Claudia Mason told the judge that she has counted the days since her husband was killed – 434 so far – because “each day is another day of the life sentence” with which Yusuf’s actions left her. She said her husband was so healthy, he could have lived another 30 to 40 years and that’s time they could have spent together. “I believe Robb went directly to heaven, but I went straight to hell.” She called Yusuf, sitting in the courtroom feet away from her, “reckless, vicious, callous, cruel … a coward” and “a thief,” declaring that he “stole my life from me … nothing is the same.” She spoke not only of the ongoing pain but also of what happened that night – she didn’t know what had happened to him for hours – and days after, unable to see his “annihilated” body until the funeral. She told the judge that leniency would only do “more harm.”
But leniency is what Yusuf’s defense lawyer asked for, proposing a “first-time offender waiver.” Judge Darvas said that request was a surprise, as she hadn’t received the standard pre-sentencing report from the lawyer, who went on to say that her client had lost his jobs (security and food-delivery driving) while at home under electronic “house arrest” since the charges were filed in January. A cousin spoke briefly to vouch for Yusuf’s character, and then Yusuf spoke: “Please forgive me if you can – I was stupid and ignorant” and, he contended, so afraid afterward that “I didn’t know what to do.”

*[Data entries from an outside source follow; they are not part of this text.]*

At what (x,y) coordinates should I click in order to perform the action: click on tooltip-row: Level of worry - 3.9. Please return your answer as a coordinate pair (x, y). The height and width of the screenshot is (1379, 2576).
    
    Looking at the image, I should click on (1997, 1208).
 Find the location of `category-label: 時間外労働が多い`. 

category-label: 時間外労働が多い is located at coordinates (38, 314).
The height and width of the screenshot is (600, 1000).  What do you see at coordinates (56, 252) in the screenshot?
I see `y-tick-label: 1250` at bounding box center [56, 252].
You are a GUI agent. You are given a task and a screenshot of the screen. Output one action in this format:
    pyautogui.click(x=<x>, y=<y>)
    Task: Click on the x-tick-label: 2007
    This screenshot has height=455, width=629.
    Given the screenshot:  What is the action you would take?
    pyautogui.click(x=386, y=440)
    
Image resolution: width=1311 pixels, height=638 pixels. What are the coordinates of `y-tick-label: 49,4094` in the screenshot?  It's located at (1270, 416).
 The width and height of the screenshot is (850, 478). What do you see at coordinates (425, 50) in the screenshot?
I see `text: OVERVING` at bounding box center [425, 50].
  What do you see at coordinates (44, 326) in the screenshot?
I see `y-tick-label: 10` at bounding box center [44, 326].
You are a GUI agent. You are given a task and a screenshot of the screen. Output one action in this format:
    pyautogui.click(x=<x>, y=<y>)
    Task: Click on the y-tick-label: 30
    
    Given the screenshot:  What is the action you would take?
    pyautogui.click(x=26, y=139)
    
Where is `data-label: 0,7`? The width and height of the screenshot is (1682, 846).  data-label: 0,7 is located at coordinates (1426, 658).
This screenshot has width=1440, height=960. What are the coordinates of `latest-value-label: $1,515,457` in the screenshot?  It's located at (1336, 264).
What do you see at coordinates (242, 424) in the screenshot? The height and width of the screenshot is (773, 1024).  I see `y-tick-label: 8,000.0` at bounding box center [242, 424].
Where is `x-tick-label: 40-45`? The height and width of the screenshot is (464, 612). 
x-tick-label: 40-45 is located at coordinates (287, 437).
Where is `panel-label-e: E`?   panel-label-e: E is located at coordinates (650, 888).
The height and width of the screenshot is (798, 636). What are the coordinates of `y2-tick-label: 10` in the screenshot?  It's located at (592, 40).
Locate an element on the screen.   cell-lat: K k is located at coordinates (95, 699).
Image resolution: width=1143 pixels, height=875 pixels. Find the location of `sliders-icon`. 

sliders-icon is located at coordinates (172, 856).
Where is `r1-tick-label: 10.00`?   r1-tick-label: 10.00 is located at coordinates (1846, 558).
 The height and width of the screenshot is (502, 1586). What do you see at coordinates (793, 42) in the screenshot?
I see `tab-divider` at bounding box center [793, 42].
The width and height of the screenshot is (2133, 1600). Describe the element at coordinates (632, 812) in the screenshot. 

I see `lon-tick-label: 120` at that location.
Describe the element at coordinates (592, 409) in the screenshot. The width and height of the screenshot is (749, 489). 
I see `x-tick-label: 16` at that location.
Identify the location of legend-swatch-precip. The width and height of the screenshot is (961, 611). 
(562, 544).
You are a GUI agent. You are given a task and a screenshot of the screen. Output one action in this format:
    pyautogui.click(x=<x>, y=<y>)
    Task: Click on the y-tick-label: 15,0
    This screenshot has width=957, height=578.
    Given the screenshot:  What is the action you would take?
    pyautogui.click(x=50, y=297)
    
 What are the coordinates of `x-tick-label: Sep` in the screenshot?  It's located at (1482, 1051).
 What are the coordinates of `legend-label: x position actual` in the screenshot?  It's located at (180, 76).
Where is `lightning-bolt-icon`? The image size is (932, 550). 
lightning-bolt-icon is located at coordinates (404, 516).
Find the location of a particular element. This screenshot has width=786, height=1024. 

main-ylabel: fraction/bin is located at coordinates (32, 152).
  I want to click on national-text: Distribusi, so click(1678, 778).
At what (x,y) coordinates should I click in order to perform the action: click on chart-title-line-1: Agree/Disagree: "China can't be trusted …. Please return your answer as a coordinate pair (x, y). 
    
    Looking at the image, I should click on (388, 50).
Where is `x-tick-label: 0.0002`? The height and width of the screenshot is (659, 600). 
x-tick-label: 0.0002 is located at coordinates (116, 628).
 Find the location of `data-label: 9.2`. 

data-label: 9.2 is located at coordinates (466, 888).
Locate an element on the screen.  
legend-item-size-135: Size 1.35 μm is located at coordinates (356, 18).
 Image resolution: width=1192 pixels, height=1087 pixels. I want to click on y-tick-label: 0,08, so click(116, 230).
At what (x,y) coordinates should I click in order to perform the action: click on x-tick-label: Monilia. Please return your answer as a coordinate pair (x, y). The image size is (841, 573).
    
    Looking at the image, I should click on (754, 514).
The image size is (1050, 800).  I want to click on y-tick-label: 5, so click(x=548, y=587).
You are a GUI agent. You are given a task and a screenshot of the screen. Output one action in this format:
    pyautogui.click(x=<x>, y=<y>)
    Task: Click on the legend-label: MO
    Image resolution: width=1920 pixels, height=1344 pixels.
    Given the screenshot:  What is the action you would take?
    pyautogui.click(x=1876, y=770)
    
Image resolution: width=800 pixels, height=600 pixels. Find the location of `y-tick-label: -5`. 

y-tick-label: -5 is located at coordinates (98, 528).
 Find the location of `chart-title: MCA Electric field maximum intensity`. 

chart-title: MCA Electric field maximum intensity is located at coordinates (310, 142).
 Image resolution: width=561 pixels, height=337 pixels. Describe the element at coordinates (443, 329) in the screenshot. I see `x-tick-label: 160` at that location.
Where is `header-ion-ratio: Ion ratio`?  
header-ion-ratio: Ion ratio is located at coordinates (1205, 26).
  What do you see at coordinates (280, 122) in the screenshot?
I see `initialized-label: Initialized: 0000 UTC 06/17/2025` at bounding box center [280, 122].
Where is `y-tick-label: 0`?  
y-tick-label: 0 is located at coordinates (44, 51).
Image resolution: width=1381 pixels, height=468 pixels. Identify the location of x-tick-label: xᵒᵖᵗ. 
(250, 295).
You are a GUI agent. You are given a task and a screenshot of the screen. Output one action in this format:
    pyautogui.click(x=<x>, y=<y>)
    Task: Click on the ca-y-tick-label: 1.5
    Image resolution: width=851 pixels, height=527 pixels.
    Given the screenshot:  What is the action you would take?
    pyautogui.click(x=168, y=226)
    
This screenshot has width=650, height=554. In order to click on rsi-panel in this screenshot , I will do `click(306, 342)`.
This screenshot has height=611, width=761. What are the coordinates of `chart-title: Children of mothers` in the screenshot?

Facing a courtroom with more than 20 people in the gallery (another two dozen online) and photos of Mr. Mason on easels and benches, Judge Darvas then spoke, saying that Yusuf owed two things: To live a life that would make up for cutting Mr. Mason’s life short, and “a penalty.” She told Yusuf that what he did was “breathtakingly selfish and self-absorbed” and chided him for not taking responsibility “until the police found you.” The judge also acknowledged receiving many community letters and reading them.
It was noted early in the hearing that the 256 days which Yusuf has spent on electronic home monitoring will be applied to the 4-year sentence as “credit for time served.” He will also face a year of community custody (probation) after he is released. Once the proceedings ended, with various paperwork, he was handcuffed and taken out of the courtroom by deputies.